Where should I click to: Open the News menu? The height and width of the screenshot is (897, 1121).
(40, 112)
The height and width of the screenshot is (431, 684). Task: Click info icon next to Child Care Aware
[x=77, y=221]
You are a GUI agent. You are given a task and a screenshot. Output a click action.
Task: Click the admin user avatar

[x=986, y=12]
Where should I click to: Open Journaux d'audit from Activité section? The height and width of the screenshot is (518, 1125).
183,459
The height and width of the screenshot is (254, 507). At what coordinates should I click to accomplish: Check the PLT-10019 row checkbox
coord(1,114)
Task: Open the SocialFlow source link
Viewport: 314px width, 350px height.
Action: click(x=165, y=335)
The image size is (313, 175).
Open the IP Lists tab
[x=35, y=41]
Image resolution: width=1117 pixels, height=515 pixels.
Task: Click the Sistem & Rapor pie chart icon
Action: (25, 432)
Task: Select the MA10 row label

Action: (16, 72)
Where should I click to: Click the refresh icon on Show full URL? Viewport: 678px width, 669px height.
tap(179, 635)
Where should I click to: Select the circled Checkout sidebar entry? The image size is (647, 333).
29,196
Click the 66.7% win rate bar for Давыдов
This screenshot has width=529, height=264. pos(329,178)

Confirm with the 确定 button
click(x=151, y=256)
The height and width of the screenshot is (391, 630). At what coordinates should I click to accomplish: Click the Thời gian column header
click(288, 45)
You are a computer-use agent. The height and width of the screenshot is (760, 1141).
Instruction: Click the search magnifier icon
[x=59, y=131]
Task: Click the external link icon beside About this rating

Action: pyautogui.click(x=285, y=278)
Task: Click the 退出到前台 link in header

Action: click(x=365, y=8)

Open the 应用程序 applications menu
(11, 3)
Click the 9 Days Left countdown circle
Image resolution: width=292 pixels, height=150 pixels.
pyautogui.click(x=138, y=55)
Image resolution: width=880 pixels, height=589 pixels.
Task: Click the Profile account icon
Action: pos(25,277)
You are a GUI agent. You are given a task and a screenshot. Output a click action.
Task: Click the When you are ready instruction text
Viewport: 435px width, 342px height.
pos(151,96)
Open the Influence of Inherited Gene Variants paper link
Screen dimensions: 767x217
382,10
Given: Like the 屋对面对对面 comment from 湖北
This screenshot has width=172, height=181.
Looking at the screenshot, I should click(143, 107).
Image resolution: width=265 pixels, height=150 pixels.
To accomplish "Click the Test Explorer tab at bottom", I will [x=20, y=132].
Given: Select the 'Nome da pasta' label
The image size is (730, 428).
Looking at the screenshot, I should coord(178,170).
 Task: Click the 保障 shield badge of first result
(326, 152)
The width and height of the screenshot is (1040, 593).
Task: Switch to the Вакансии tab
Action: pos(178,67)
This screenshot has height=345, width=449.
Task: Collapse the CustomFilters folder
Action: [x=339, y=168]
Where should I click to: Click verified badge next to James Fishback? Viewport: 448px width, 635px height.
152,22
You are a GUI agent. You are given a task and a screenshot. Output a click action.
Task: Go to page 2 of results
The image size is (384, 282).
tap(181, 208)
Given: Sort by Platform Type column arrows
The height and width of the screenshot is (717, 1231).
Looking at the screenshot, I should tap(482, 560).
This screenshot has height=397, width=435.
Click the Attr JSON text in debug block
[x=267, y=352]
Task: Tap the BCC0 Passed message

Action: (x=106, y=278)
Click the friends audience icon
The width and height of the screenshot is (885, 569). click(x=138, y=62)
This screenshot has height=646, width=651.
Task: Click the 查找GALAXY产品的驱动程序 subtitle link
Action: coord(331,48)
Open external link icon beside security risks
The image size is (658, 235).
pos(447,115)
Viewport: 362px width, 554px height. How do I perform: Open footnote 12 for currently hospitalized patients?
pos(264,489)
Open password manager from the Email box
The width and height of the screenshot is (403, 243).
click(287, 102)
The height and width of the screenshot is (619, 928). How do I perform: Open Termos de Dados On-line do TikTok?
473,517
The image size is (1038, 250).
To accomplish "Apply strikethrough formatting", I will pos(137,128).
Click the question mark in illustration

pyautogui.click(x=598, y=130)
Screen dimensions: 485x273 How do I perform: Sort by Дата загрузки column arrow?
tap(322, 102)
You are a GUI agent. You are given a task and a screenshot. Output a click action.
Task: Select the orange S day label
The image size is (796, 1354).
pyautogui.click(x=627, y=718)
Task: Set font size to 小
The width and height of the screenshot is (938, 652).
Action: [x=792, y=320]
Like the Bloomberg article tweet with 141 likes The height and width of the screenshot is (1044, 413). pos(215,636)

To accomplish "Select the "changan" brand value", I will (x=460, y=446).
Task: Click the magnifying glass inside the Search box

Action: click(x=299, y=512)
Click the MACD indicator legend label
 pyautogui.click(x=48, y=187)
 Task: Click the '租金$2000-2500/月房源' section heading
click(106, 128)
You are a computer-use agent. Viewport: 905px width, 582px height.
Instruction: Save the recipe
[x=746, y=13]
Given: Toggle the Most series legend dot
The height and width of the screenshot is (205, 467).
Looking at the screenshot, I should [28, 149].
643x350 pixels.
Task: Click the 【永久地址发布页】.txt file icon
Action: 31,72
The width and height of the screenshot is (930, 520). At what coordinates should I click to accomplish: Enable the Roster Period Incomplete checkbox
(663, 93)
▬▬▬
▶ _EXERCISE PROMPT_:
Each entry must appear in the reply exactly as written.

▶ _RESPONSE FOR THIS EXERCISE_:
Where should I click to: Open the News menu? The height and width of the screenshot is (897, 1121).
(40, 112)
The height and width of the screenshot is (431, 684). Task: Click info icon next to Child Care Aware
[x=77, y=221]
You are a GUI agent. You are given a task and a screenshot. Output a click action.
Task: Click the admin user avatar

[x=986, y=12]
Where should I click to: Open Journaux d'audit from Activité section? The height and width of the screenshot is (518, 1125).
183,459
The height and width of the screenshot is (254, 507). At what coordinates should I click to accomplish: Check the PLT-10019 row checkbox
coord(1,114)
Task: Open the SocialFlow source link
Viewport: 314px width, 350px height.
Action: click(x=165, y=335)
The image size is (313, 175).
Open the IP Lists tab
[x=35, y=41]
Image resolution: width=1117 pixels, height=515 pixels.
Task: Click the Sistem & Rapor pie chart icon
Action: (25, 432)
Task: Select the MA10 row label

Action: (16, 72)
Where should I click to: Click the refresh icon on Show full URL? Viewport: 678px width, 669px height.
tap(179, 635)
Where should I click to: Select the circled Checkout sidebar entry? The image size is (647, 333).
29,196
Click the 66.7% win rate bar for Давыдов
This screenshot has width=529, height=264. pos(329,178)

Confirm with the 确定 button
click(x=151, y=256)
The height and width of the screenshot is (391, 630). At what coordinates should I click to accomplish: Click the Thời gian column header
click(288, 45)
You are a computer-use agent. The height and width of the screenshot is (760, 1141).
Instruction: Click the search magnifier icon
[x=59, y=131]
Task: Click the external link icon beside About this rating

Action: pyautogui.click(x=285, y=278)
Task: Click the 退出到前台 link in header

Action: click(x=365, y=8)

Open the 应用程序 applications menu
(11, 3)
Click the 9 Days Left countdown circle
Image resolution: width=292 pixels, height=150 pixels.
pyautogui.click(x=138, y=55)
Image resolution: width=880 pixels, height=589 pixels.
Task: Click the Profile account icon
Action: pos(25,277)
You are a GUI agent. You are given a task and a screenshot. Output a click action.
Task: Click the When you are ready instruction text
Viewport: 435px width, 342px height.
pos(151,96)
Open the Influence of Inherited Gene Variants paper link
Screen dimensions: 767x217
382,10
Given: Like the 屋对面对对面 comment from 湖北
This screenshot has width=172, height=181.
Looking at the screenshot, I should click(143, 107).
Image resolution: width=265 pixels, height=150 pixels.
To accomplish "Click the Test Explorer tab at bottom", I will [x=20, y=132].
Given: Select the 'Nome da pasta' label
The image size is (730, 428).
Looking at the screenshot, I should coord(178,170).
 Task: Click the 保障 shield badge of first result
(326, 152)
The width and height of the screenshot is (1040, 593).
Task: Switch to the Вакансии tab
Action: pos(178,67)
This screenshot has height=345, width=449.
Task: Collapse the CustomFilters folder
Action: [x=339, y=168]
Where should I click to: Click verified badge next to James Fishback? Viewport: 448px width, 635px height.
152,22
You are a GUI agent. You are given a task and a screenshot. Output a click action.
Task: Go to page 2 of results
The image size is (384, 282).
tap(181, 208)
Given: Sort by Platform Type column arrows
The height and width of the screenshot is (717, 1231).
Looking at the screenshot, I should tap(482, 560).
This screenshot has height=397, width=435.
Click the Attr JSON text in debug block
[x=267, y=352]
Task: Tap the BCC0 Passed message

Action: (x=106, y=278)
Click the friends audience icon
The width and height of the screenshot is (885, 569). click(x=138, y=62)
This screenshot has height=646, width=651.
Task: Click the 查找GALAXY产品的驱动程序 subtitle link
Action: coord(331,48)
Open external link icon beside security risks
The image size is (658, 235).
pos(447,115)
Viewport: 362px width, 554px height. How do I perform: Open footnote 12 for currently hospitalized patients?
pos(264,489)
Open password manager from the Email box
The width and height of the screenshot is (403, 243).
click(287, 102)
The height and width of the screenshot is (619, 928). How do I perform: Open Termos de Dados On-line do TikTok?
473,517
The image size is (1038, 250).
To accomplish "Apply strikethrough formatting", I will pos(137,128).
Click the question mark in illustration

pyautogui.click(x=598, y=130)
Screen dimensions: 485x273 How do I perform: Sort by Дата загрузки column arrow?
tap(322, 102)
You are a GUI agent. You are given a task and a screenshot. Output a click action.
Task: Select the orange S day label
The image size is (796, 1354).
pyautogui.click(x=627, y=718)
Task: Set font size to 小
The width and height of the screenshot is (938, 652).
Action: [x=792, y=320]
Like the Bloomberg article tweet with 141 likes The height and width of the screenshot is (1044, 413). pos(215,636)

To accomplish "Select the "changan" brand value", I will (x=460, y=446).
Task: Click the magnifying glass inside the Search box

Action: click(x=299, y=512)
Click the MACD indicator legend label
 pyautogui.click(x=48, y=187)
 Task: Click the '租金$2000-2500/月房源' section heading
click(106, 128)
You are a computer-use agent. Viewport: 905px width, 582px height.
Instruction: Save the recipe
[x=746, y=13]
Given: Toggle the Most series legend dot
The height and width of the screenshot is (205, 467).
Looking at the screenshot, I should [28, 149].
643x350 pixels.
Task: Click the 【永久地址发布页】.txt file icon
Action: 31,72
The width and height of the screenshot is (930, 520). At what coordinates should I click to accomplish: Enable the Roster Period Incomplete checkbox
(663, 93)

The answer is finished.